要約された検索結果には、社内規程に記載されている必要な書類を過不足なく7つ全て記載されています。これはグラウンディングという仕組みが入っており、根拠となるデータソースから要約を作成し、間違った回答や検索結果を出しにくくなっているためで、今回は正しく検索結果を取得できています。
ドキュメントの該当パート
**採用時の提出書類**
採用時には、以下の書類を提出してください。
* 履歴書
* 職務経歴書
* 卒業証明書
* 成績証明書
* 資格証明書
* 身分証明書
* 健康診断書
結婚したら休みをもらえる?
3つ目のサンプルとして、「結婚したら休みをもらえる?」と検索をしてみました。
ここでも正しく社内規程に記載の通りの3日という答えが検索結果として取得できました。非構造化データで文章になっていない「結婚:3日」というような情報からも意味を理解し、適切な答えが作成できていることがわかります。
ドキュメントの該当パート
**慶弔休暇**
慶弔休暇は、以下の通りです。
* 結婚:3日
* 出産:5日
* 死亡:3日
まとめ
ここまで生成AIを利用してデータソースのサンプル作成と、Vertex AI Search の設定や検索機能の紹介をさせていただきました。
この記事でお伝えしたかったことは以下です。
- Vertex AI Search は、ウェブサイトの URL やドキュメントを用意すれば、すぐに簡単に利用できます。

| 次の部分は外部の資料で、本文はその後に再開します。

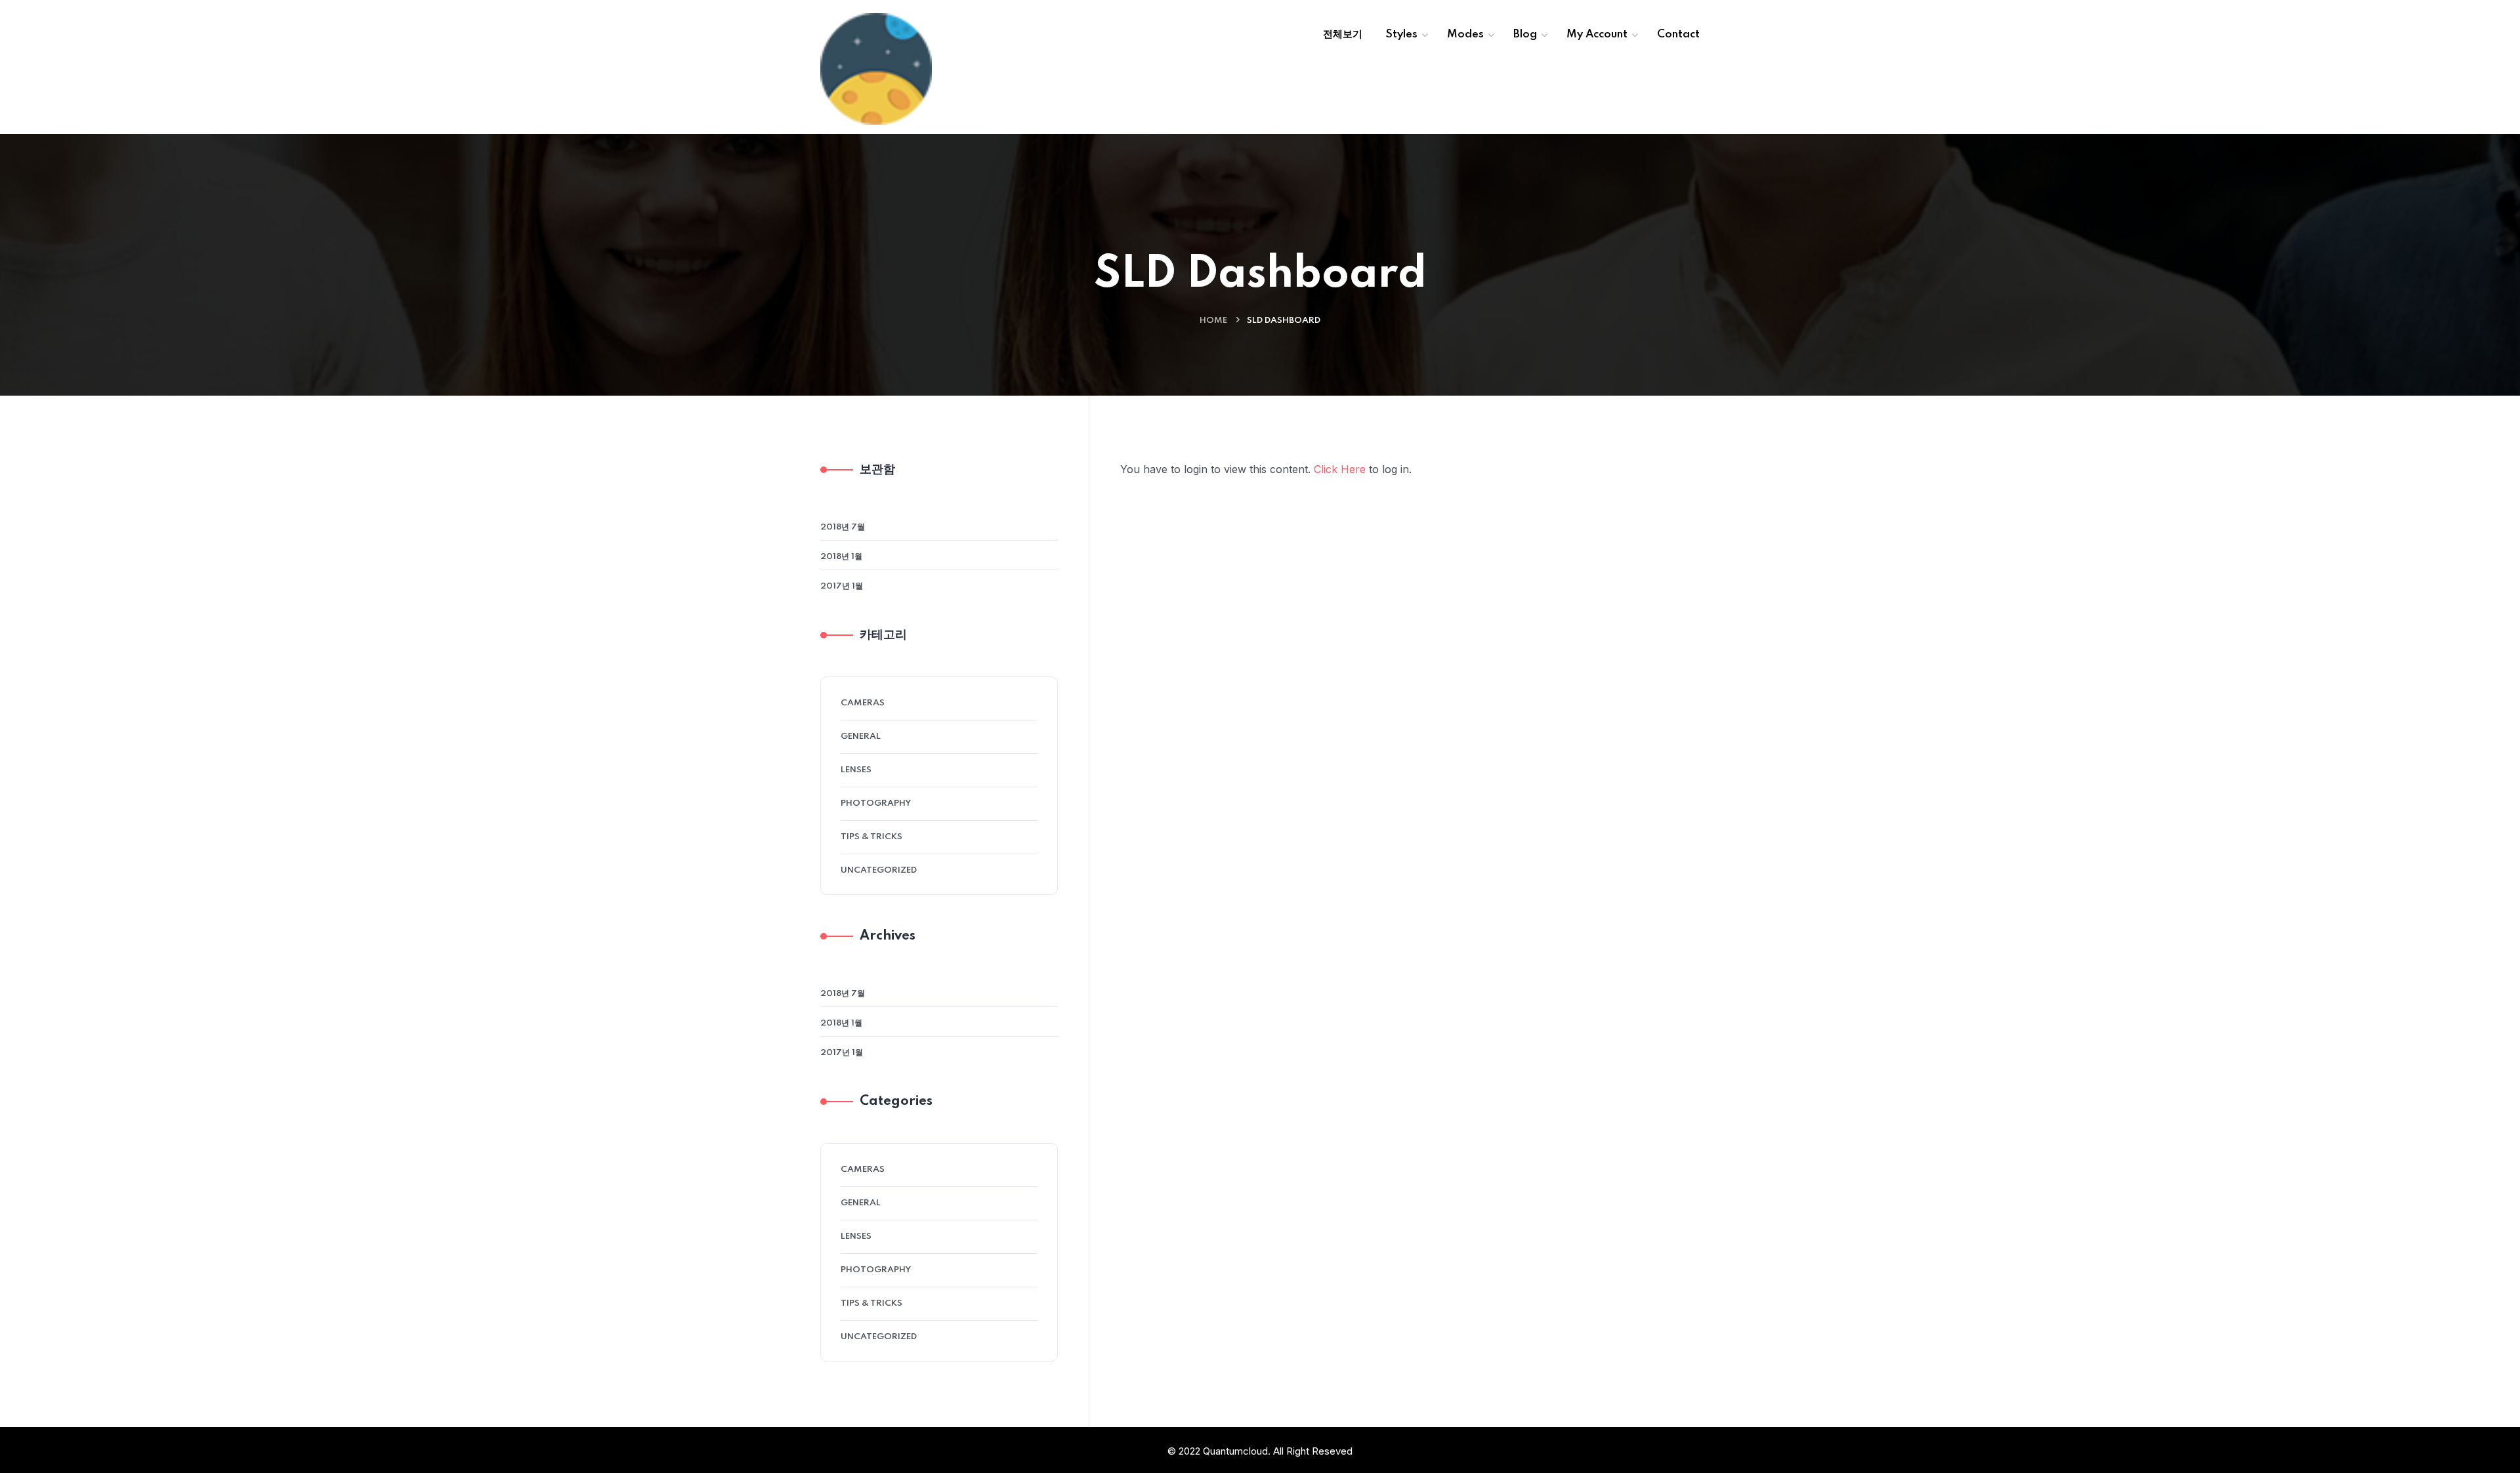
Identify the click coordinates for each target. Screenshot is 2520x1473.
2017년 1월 (841, 586)
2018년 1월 (841, 556)
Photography (876, 803)
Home (1213, 320)
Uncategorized (879, 870)
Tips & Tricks (871, 837)
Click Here (1340, 469)
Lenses (856, 770)
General (861, 736)
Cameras (863, 703)
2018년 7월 (842, 527)
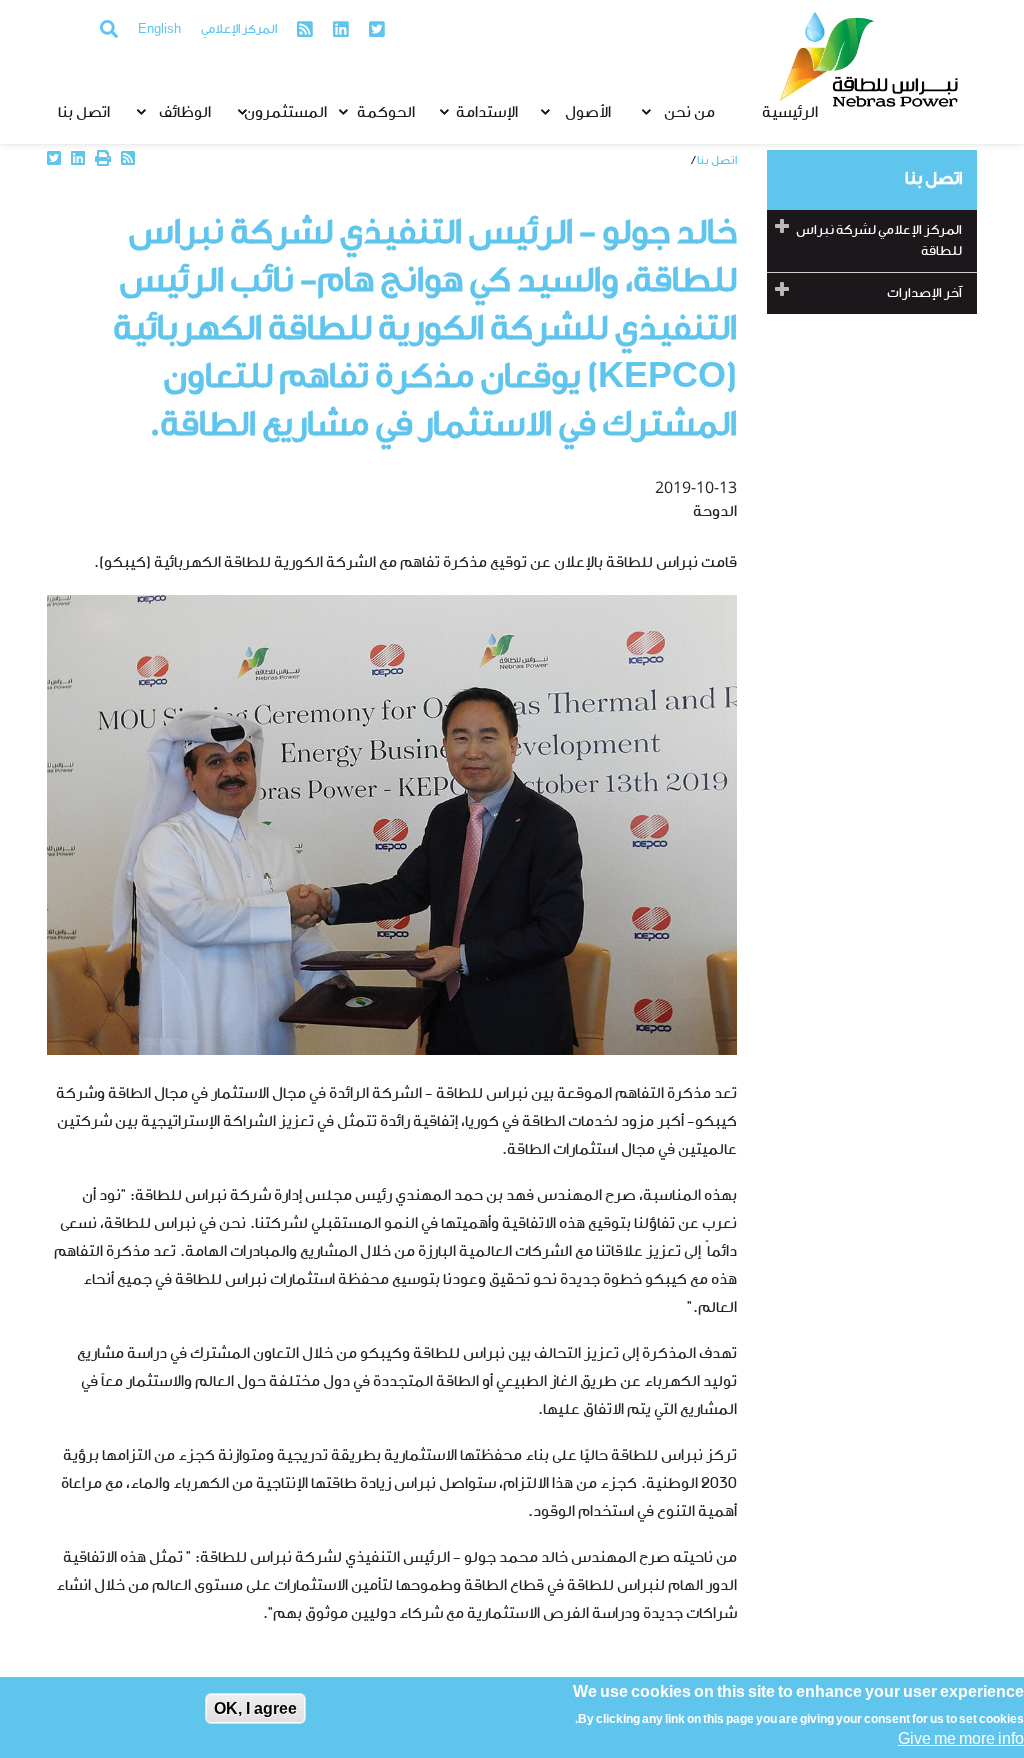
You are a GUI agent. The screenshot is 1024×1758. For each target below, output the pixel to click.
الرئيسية (790, 113)
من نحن (689, 113)
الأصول (588, 113)
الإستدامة (487, 113)
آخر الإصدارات (924, 293)
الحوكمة (386, 113)
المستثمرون (285, 113)
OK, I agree (255, 1708)
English (159, 30)
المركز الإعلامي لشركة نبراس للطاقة (879, 241)
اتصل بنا (84, 113)
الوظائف (185, 113)
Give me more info (961, 1740)
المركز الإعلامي (239, 30)
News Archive (652, 160)
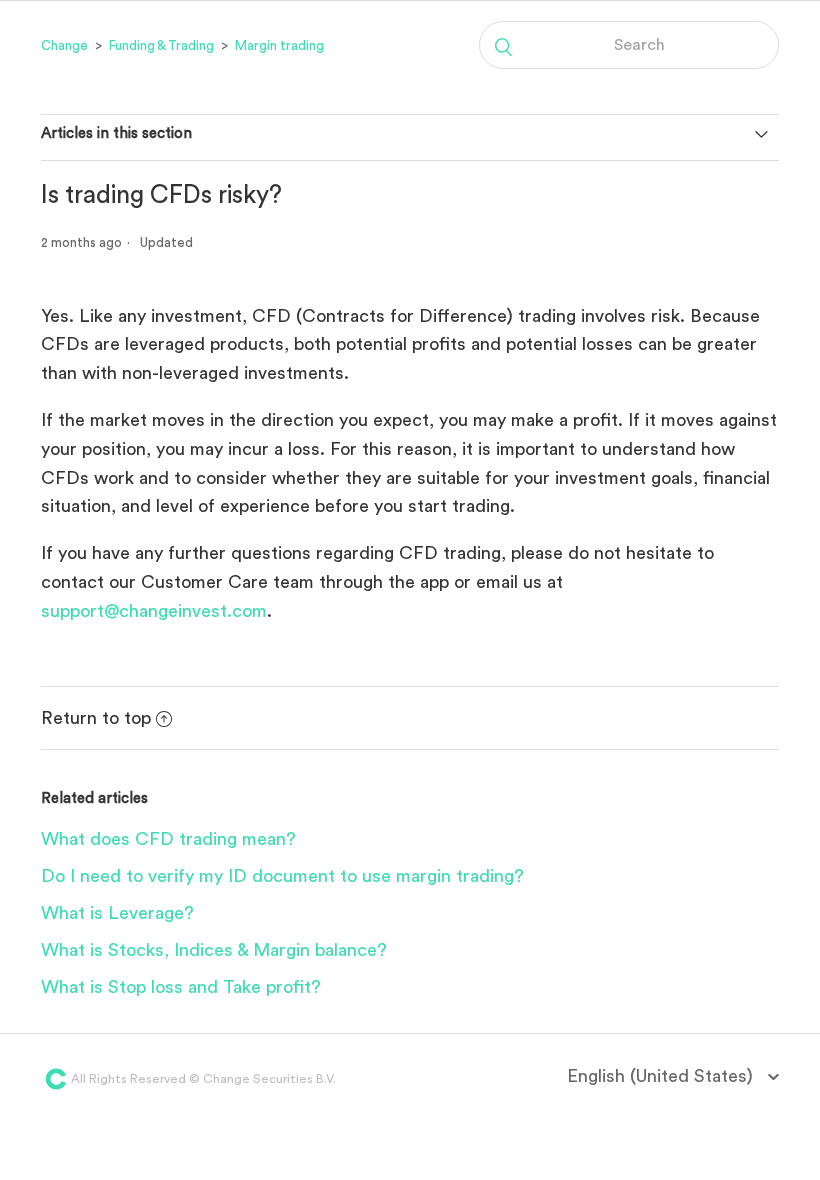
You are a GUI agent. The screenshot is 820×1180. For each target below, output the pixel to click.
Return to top (96, 718)
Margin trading (279, 45)
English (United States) (662, 1076)
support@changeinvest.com (154, 611)
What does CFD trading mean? (168, 839)
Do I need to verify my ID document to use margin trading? (282, 876)
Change (64, 45)
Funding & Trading (161, 45)
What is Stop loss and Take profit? (181, 987)
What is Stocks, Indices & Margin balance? (214, 950)
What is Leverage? (117, 913)
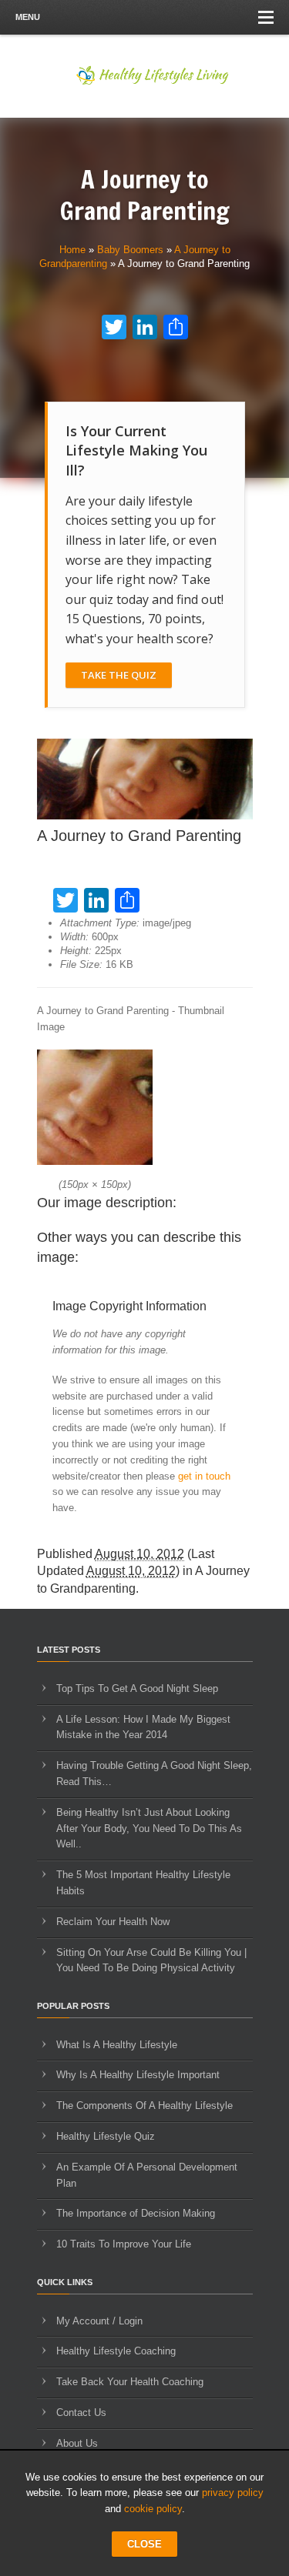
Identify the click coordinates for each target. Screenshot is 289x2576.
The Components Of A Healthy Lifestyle (144, 2105)
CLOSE (144, 2544)
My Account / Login (99, 2321)
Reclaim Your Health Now (113, 1921)
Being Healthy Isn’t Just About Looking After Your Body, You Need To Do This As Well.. (149, 1828)
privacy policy (233, 2492)
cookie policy (153, 2508)
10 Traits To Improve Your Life (123, 2244)
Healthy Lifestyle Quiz (105, 2136)
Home (72, 249)
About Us (77, 2443)
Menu (27, 17)
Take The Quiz (118, 675)
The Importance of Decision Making (135, 2213)
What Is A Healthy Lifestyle (116, 2044)
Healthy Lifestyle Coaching (116, 2351)
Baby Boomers (130, 249)
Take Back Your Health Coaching (129, 2381)
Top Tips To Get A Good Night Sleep (137, 1688)
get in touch (204, 1476)
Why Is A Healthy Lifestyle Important (138, 2074)
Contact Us (81, 2412)
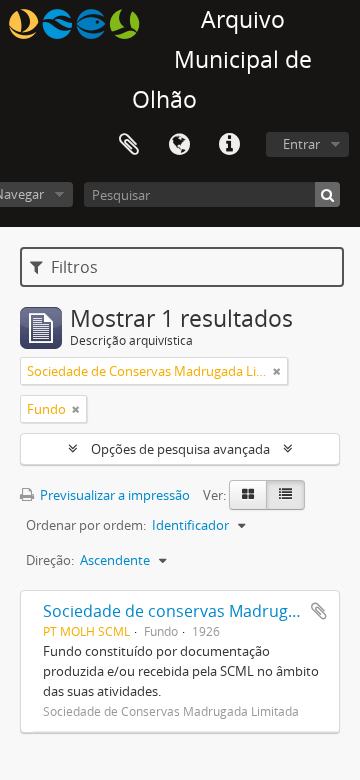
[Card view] (248, 495)
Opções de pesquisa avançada (180, 449)
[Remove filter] (277, 371)
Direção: (50, 560)
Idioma (179, 145)
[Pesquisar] (327, 194)
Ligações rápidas (229, 145)
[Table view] (285, 495)
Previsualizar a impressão (113, 495)
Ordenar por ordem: (86, 525)
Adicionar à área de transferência (319, 611)
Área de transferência (129, 145)
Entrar (301, 144)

- Vertex AI Search は、社内利用、社外利用ともに多種多様なユースケースに対応したセマンティック検索機能の実装が可能です。
- (あまり必要なケースはないかもしれませんが、)生成AIを利用すれば、構造化、非構造化どちらでもサンプルデータを簡単に作成可能です。
もし、この記事を読んで Vertex AI Search に興味を持ってもらえた方は、皆様のデータでぜひお試しください!